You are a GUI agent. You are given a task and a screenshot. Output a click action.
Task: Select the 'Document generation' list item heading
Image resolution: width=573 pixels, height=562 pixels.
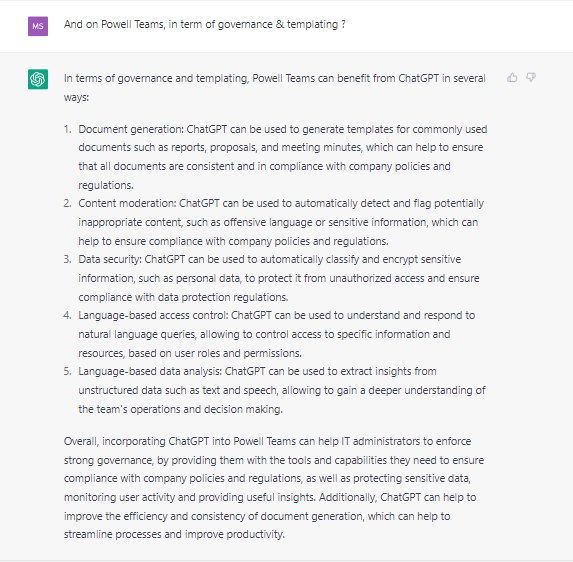130,129
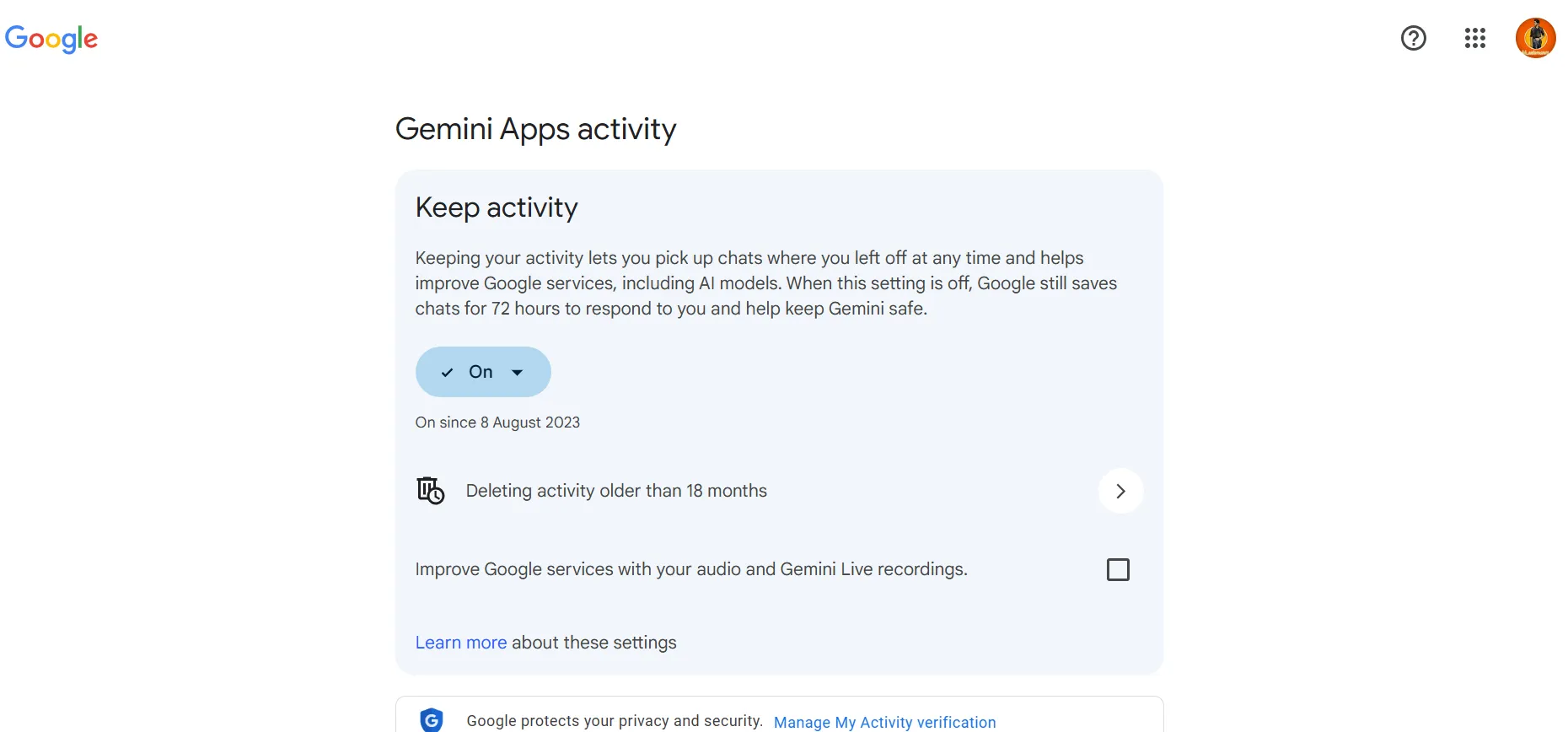The width and height of the screenshot is (1568, 732).
Task: Click the auto-delete activity icon
Action: (431, 490)
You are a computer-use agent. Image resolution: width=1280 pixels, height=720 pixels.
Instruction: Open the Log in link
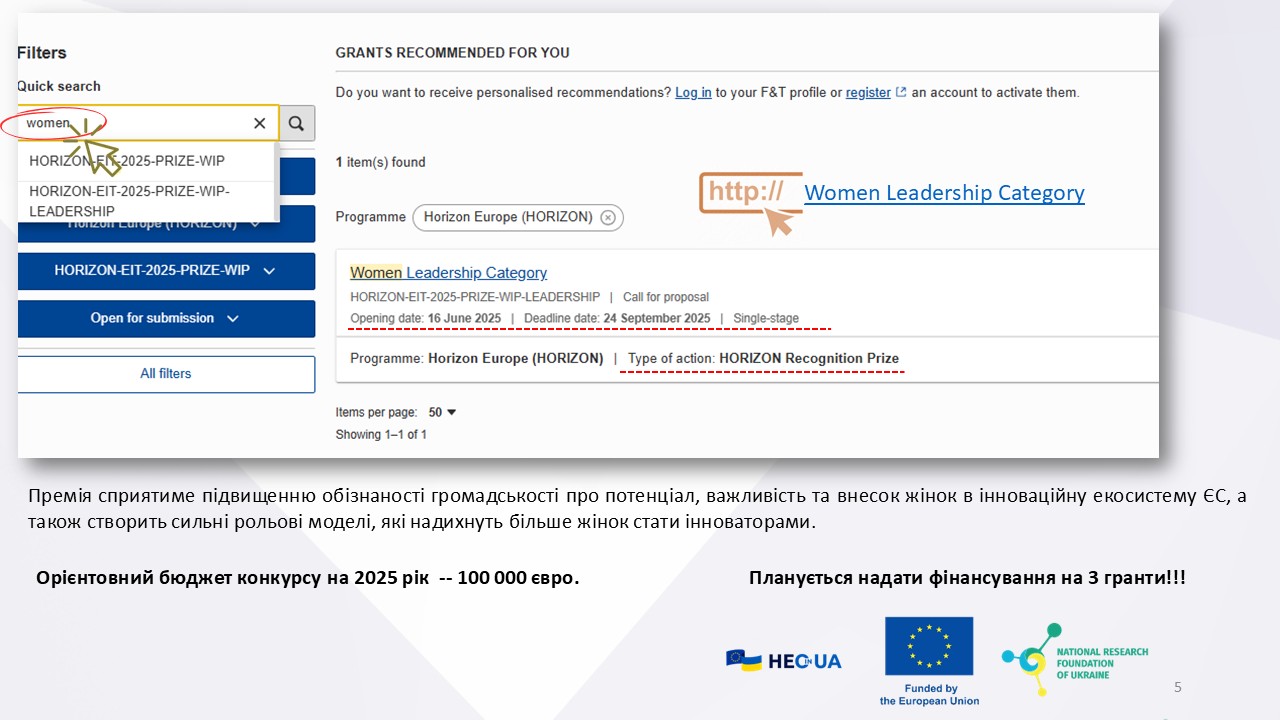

▶ _WORK REQUEST_
Write out every record above exactly as it stands, but leave out the pictures.

▶ _OUTPUT_
You are a GUI agent. You are given a task and a screenshot. Output a click action.
Task: Select the 'Document generation' list item heading
Image resolution: width=573 pixels, height=562 pixels.
130,129
The width and height of the screenshot is (1568, 732).
Task: Click the auto-delete activity icon
Action: (431, 490)
You are a computer-use agent. Image resolution: width=1280 pixels, height=720 pixels.
Instruction: Open the Log in link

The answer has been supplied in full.